Ignorer l’histoire au sein des cercles décisionnels… Le monde se dirige-t-il vers une guerre mondiale ?
L’époque actuelle se caractérise par un recul du rôle de l’histoire, tandis que les grandes puissances élaborent leurs politiques en ignorant les expériences passées ou en les utilisant de manière erronée.
Trois générations après la Seconde Guerre mondiale, il semble que les leçons de la Grande Dépression, de la guerre froide et de l’unification européenne aient disparu de la mémoire des décideurs, ce qui accroît le risque de voir les gouvernements occidentaux répéter les mêmes erreurs, selon le site américain National Interest.
Depuis des siècles, les gouvernements ont pris l’habitude d’oublier les leçons du passé ou d’en sélectionner seulement quelques-unes.
L’insuffisance de compréhension et de culture historique a également conduit à sous-estimer le nationalisme des autres, un facteur clé dans l’échec de la politique étrangère américaine après la Seconde Guerre mondiale.
Au Vietnam, les États-Unis ont ignoré le fait que les peuples du Nord et du Sud, malgré leur division, partageaient une même patrie.
Le mépris du nationalisme vietnamien, associé à une focalisation excessive sur la théorie anticommuniste du « domino », explique pourquoi Washington a écarté les mises en garde de plusieurs acteurs asiatiques contre le bombardement et la mise au pas de Hanoï.
De même, en Irak, les présomptions erronées selon lesquelles les Irakiens accueilleraient les forces américaines en libérateurs ont conduit à des résultats désastreux pour l’administration de l’ancien président George W. Bush, marquée par un excès de confiance.
À l’inverse, après la Seconde Guerre mondiale, le système de Bretton Woods — qui a servi de base à des institutions internationales telles que le FMI, la Banque mondiale, le GATT, l’ONU, l’OTAN et les alliances américaines en Asie — a contribué à instaurer 80 années de paix et de prospérité sans précédent.
Ce système visait à institutionnaliser un commerce relativement ouvert, la stabilité financière et la sécurité collective, ce qui a permis, dans les décennies suivantes, la reconstruction de l’Europe, l’essor des « tigres asiatiques » et l’émergence de la Chine.
Malgré ses imperfections, le système a permis aux grandes puissances d’éviter une nouvelle guerre mondiale pendant huit décennies.
Aujourd’hui, ignorer les leçons de l’histoire pourrait entraîner des conséquences graves.

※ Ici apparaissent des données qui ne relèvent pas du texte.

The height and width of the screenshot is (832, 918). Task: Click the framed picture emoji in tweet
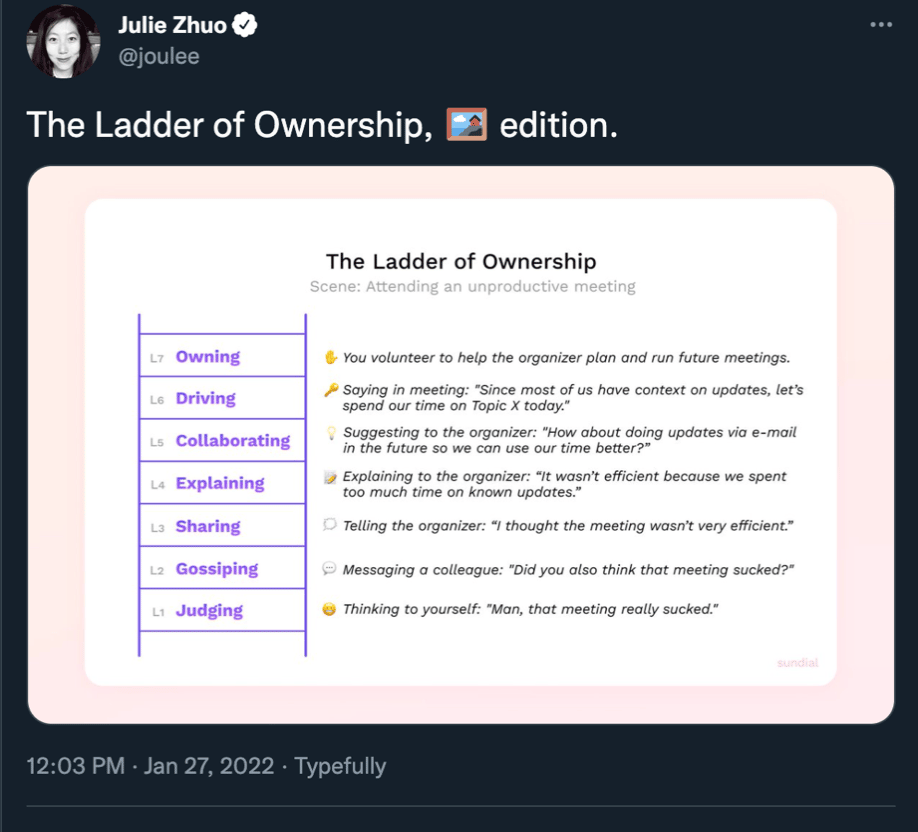pos(466,124)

Alors que de nombreux responsables américains voient dans l’ascension de la Chine un parallèle avec la montée de l’Allemagne nazie, ils négligent le fait que la rivalité sino-américaine actuelle ressemble davantage à la rivalité anglo-allemande d’avant la Première Guerre mondiale.
Comme aujourd’hui, aucune des deux parties ne souhaitait la guerre, mais la méfiance mutuelle empêchait tout compromis ou coexistence pacifique.
L’historienne canadienne de la Première Guerre mondiale Margaret MacMillan a noté que la longue période de paix qui a suivi les guerres napoléoniennes avait trompé les responsables de l’époque et les avait convaincus qu’une grande guerre prolongée était impossible.
Elle estime que des facteurs tels que la longue paix depuis la Seconde Guerre mondiale, la mondialisation, la création de l’ONU et d’autres institutions multilatérales produisent un effet similaire sur les décideurs actuels, qui excluent largement la possibilité d’une guerre.
Le président américain Donald Trump semble avoir une perception plus aiguë du risque réel d’un conflit majeur et de ses dimensions nucléaires. Il accuse ainsi le président ukrainien Volodymyr Zelensky de « jouer avec le risque d’une troisième guerre mondiale » et affirme que son administration « travaille à un plan de désarmement nucléaire ».
Mais jusqu’à présent, il n’a pas pris les mesures nécessaires pour atténuer l’antagonisme envers la Chine ou ralentir la course aux armements nucléaires.